*** DATA SHOWN ***

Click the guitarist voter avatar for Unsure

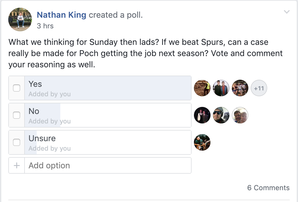point(202,142)
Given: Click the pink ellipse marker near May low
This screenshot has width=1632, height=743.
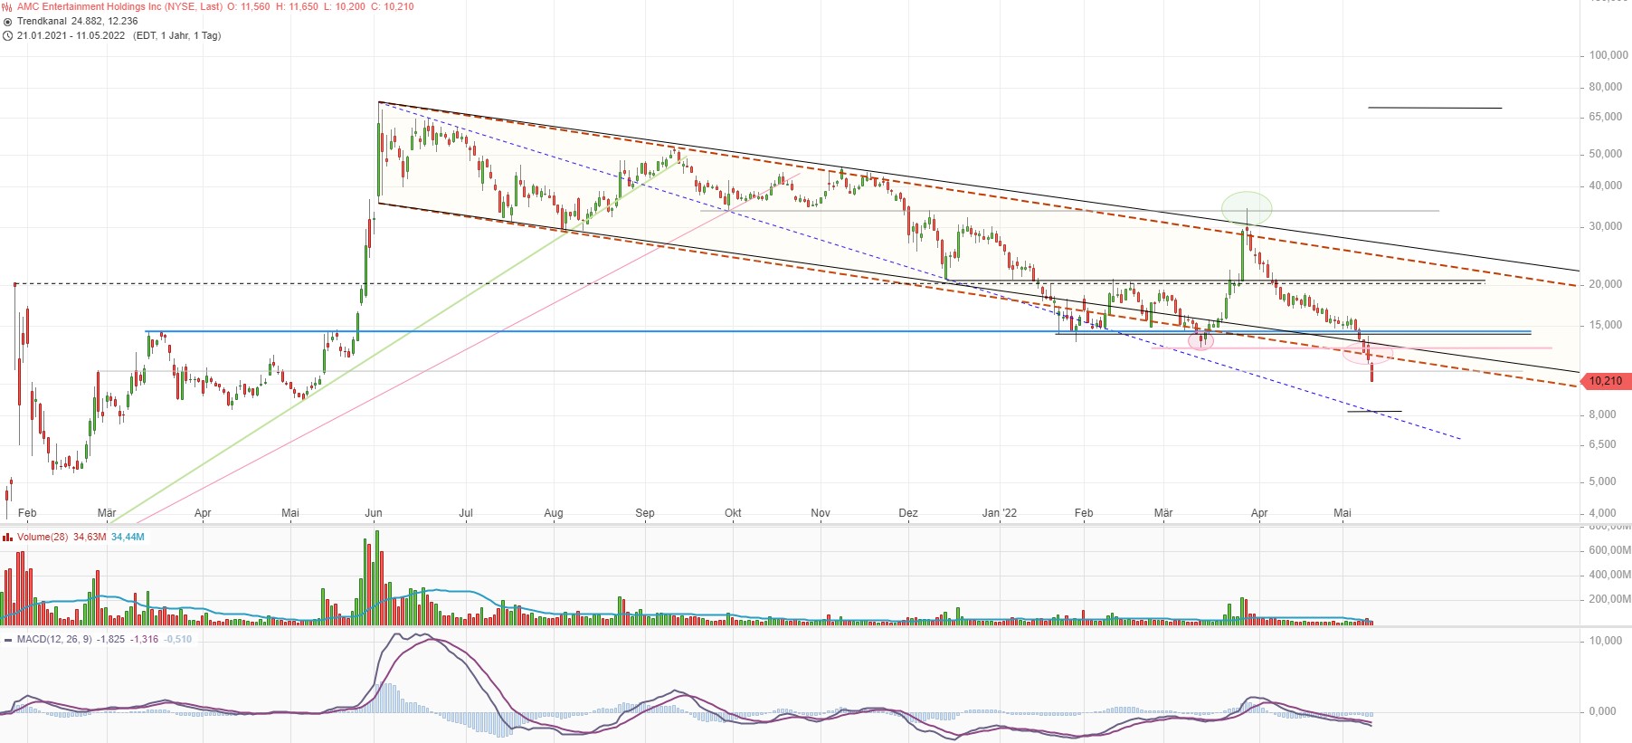Looking at the screenshot, I should click(x=1367, y=354).
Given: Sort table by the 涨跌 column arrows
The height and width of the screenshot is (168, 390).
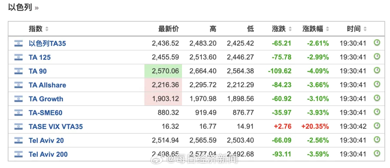Looking at the screenshot, I should click(x=290, y=29).
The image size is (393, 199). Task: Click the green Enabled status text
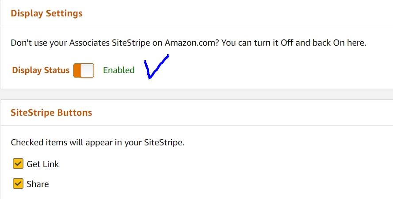pyautogui.click(x=119, y=70)
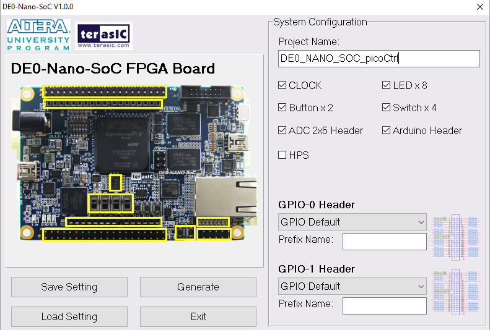Click the GPIO-1 header pinout diagram
Screen dimensions: 490x330
(x=456, y=292)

*** End of DATA SHOWN ***

§ **PROBLEM TO SOLVE**
Transcribe exactly, and only, the lines from the line with "Given: Sort table by the 涨跌 column arrows" through the last line of the records, inclusive; the pictures do not belong in the copy.

§ **SOLVED EXERCISE**
Given: Sort table by the 涨跌 column arrows
The height and width of the screenshot is (168, 390).
Looking at the screenshot, I should click(x=290, y=29).
The image size is (393, 199). Task: Click the green Enabled status text
pyautogui.click(x=119, y=70)
Click the GPIO-1 header pinout diagram
Screen dimensions: 490x330
(x=456, y=292)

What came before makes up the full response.